The content originally appeared on: Trinidad and Tobago Newsday

NTA political leader Gary Griffith. – File photo

THE National Transformation Alliance (NTA) will soon launch a series of anti-crime “solutions.”

The party made this announcement in a statement on Monday.

THE NTA said its political leader, former police commissioner and national security minister Gary Griffith, was the first person to call for anti-crime talks with other political entities.

“While there is value in hearing from the public about how crime personally affects them, citizens would prefer to know that there is a political entity with the plans, policies, expertise, and political will to bring safety and security to Trinidad and Tobago.”

The NTA said these conversations form part of a wider initiative by the party called Journey to Transformation. Meetings held under this initiative will be broadcast online with open portals for discussions and questions from members of the public.

The NTA added that these meetings will subsequently be rebroadcast on television “to increase engagement and reach.”

The party said the anti-crime conversations that form the first phase of its transformational initiative will shift the the paradigm from laying blame and complaining to crafting a solution-oriented model that can be implemented with real results.

Newsday was informed that this initiative is in no way affiliated to the UNC’s anti-crime town hall meetings, which began earlier this month.

Griffith was a panellist at the first of these meetings in St Joseph.

The NTA formed an alliance with the UNC to contest last August’s local government elections. That alliance remains in effect.

The UNC held its second anti-crime town hall meeting at Naparima College, San Fernando, on January 29.

Last December, Opposition Leader Kamla Persad-Bissessar said the UNC would hold these meetings after it could not reach agreement with the Government on holding bipartisan talks on crime.

Persad-Bissessar criticised the Prime Minister for not leading the government’s team to those planned talks.

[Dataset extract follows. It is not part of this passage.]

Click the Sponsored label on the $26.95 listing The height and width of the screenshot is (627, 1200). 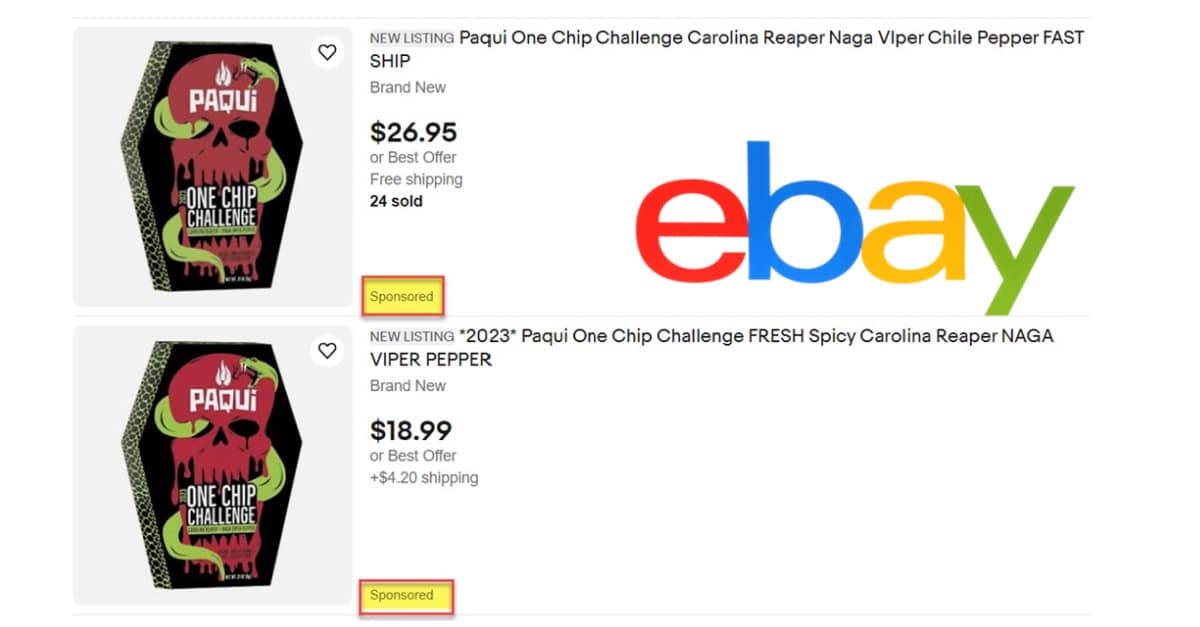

Dr Rowley countered that the UNC was not genuine about dealing with crime and wanted to use the talks to score political points.

Persad-Bissessar said all comments and recommendations arising out of the meetings will be compiled into an anti-crime action report.

The People’s Roundtable, a group of approximately 13 non-government organisations and civil society groups, will hold a civil-society crime summit at the Cipriani Labour College on January 31.